◆ **Set task**: Retype all of the records that follow word for word, keeping each line unchanged.

>> Start The input

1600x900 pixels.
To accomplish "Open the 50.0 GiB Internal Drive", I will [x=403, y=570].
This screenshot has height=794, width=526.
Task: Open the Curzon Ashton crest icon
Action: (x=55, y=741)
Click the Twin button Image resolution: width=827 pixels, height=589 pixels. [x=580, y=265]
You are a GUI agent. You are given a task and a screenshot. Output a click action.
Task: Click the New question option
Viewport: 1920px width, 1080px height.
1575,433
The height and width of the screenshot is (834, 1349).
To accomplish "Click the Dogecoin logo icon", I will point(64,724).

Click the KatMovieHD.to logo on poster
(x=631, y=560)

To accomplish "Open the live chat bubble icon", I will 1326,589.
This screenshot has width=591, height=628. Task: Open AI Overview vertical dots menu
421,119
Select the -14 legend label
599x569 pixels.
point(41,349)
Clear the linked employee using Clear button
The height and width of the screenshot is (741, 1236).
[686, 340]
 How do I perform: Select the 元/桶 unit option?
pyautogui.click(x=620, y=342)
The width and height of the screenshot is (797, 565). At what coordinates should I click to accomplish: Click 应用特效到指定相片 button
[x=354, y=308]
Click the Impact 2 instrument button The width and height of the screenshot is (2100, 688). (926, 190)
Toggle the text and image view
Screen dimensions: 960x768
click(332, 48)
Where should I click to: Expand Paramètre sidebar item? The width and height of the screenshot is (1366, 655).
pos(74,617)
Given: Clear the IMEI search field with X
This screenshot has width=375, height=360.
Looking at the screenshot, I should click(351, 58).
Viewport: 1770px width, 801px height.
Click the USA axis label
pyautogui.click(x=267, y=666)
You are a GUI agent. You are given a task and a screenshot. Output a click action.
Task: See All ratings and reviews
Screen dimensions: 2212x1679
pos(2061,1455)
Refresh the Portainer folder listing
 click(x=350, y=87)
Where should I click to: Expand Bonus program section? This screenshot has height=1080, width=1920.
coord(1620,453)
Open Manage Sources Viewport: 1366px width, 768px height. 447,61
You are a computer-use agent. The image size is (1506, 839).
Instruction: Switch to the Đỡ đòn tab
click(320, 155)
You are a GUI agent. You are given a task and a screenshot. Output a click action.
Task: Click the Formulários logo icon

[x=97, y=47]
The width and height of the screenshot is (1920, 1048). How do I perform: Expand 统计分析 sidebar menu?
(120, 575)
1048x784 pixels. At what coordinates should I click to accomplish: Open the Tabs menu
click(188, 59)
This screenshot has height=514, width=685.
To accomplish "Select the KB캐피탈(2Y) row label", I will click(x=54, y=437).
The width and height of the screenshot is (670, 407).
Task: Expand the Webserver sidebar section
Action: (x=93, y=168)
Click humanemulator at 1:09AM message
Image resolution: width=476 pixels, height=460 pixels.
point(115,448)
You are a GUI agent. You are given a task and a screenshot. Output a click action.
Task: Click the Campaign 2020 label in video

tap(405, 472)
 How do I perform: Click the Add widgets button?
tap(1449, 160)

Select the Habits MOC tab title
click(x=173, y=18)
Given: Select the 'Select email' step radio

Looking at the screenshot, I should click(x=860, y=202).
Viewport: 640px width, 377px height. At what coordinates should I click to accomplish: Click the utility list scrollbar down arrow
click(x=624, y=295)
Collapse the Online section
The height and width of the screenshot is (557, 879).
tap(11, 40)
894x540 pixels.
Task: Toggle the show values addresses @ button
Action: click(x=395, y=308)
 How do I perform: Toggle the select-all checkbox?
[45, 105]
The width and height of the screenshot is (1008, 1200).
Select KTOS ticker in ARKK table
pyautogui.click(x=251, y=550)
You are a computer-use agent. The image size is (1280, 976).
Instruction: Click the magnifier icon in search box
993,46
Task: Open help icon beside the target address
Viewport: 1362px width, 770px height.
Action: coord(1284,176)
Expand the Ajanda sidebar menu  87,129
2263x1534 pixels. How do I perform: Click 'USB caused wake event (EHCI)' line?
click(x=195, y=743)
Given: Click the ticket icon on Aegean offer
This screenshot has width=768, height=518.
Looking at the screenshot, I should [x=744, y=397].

>> End The input

◆ **Complete answer**:
1600x900 pixels.
To accomplish "Open the 50.0 GiB Internal Drive", I will [x=403, y=570].
This screenshot has height=794, width=526.
Task: Open the Curzon Ashton crest icon
Action: (x=55, y=741)
Click the Twin button Image resolution: width=827 pixels, height=589 pixels. [x=580, y=265]
You are a GUI agent. You are given a task and a screenshot. Output a click action.
Task: Click the New question option
Viewport: 1920px width, 1080px height.
1575,433
The height and width of the screenshot is (834, 1349).
To accomplish "Click the Dogecoin logo icon", I will point(64,724).

Click the KatMovieHD.to logo on poster
(x=631, y=560)

To accomplish "Open the live chat bubble icon", I will 1326,589.
This screenshot has width=591, height=628. Task: Open AI Overview vertical dots menu
421,119
Select the -14 legend label
599x569 pixels.
point(41,349)
Clear the linked employee using Clear button
The height and width of the screenshot is (741, 1236).
[686, 340]
 How do I perform: Select the 元/桶 unit option?
pyautogui.click(x=620, y=342)
The width and height of the screenshot is (797, 565). At what coordinates should I click to accomplish: Click 应用特效到指定相片 button
[x=354, y=308]
Click the Impact 2 instrument button The width and height of the screenshot is (2100, 688). (926, 190)
Toggle the text and image view
Screen dimensions: 960x768
click(332, 48)
Where should I click to: Expand Paramètre sidebar item? The width and height of the screenshot is (1366, 655).
pos(74,617)
Given: Clear the IMEI search field with X
This screenshot has width=375, height=360.
Looking at the screenshot, I should click(351, 58).
Viewport: 1770px width, 801px height.
Click the USA axis label
pyautogui.click(x=267, y=666)
You are a GUI agent. You are given a task and a screenshot. Output a click action.
Task: See All ratings and reviews
Screen dimensions: 2212x1679
pos(2061,1455)
Refresh the Portainer folder listing
 click(x=350, y=87)
Where should I click to: Expand Bonus program section? This screenshot has height=1080, width=1920.
coord(1620,453)
Open Manage Sources Viewport: 1366px width, 768px height. 447,61
You are a computer-use agent. The image size is (1506, 839).
Instruction: Switch to the Đỡ đòn tab
click(320, 155)
You are a GUI agent. You are given a task and a screenshot. Output a click action.
Task: Click the Formulários logo icon

[x=97, y=47]
The width and height of the screenshot is (1920, 1048). How do I perform: Expand 统计分析 sidebar menu?
(120, 575)
1048x784 pixels. At what coordinates should I click to accomplish: Open the Tabs menu
click(188, 59)
This screenshot has height=514, width=685.
To accomplish "Select the KB캐피탈(2Y) row label", I will click(x=54, y=437).
The width and height of the screenshot is (670, 407).
Task: Expand the Webserver sidebar section
Action: (x=93, y=168)
Click humanemulator at 1:09AM message
Image resolution: width=476 pixels, height=460 pixels.
point(115,448)
You are a GUI agent. You are given a task and a screenshot. Output a click action.
Task: Click the Campaign 2020 label in video

tap(405, 472)
 How do I perform: Click the Add widgets button?
tap(1449, 160)

Select the Habits MOC tab title
click(x=173, y=18)
Given: Select the 'Select email' step radio

Looking at the screenshot, I should click(x=860, y=202).
Viewport: 640px width, 377px height. At what coordinates should I click to accomplish: Click the utility list scrollbar down arrow
click(x=624, y=295)
Collapse the Online section
The height and width of the screenshot is (557, 879).
tap(11, 40)
894x540 pixels.
Task: Toggle the show values addresses @ button
Action: click(x=395, y=308)
 How do I perform: Toggle the select-all checkbox?
[45, 105]
The width and height of the screenshot is (1008, 1200).
Select KTOS ticker in ARKK table
pyautogui.click(x=251, y=550)
You are a computer-use agent. The image size is (1280, 976).
Instruction: Click the magnifier icon in search box
993,46
Task: Open help icon beside the target address
Viewport: 1362px width, 770px height.
Action: coord(1284,176)
Expand the Ajanda sidebar menu  87,129
2263x1534 pixels. How do I perform: Click 'USB caused wake event (EHCI)' line?
click(x=195, y=743)
Given: Click the ticket icon on Aegean offer
This screenshot has width=768, height=518.
Looking at the screenshot, I should [x=744, y=397].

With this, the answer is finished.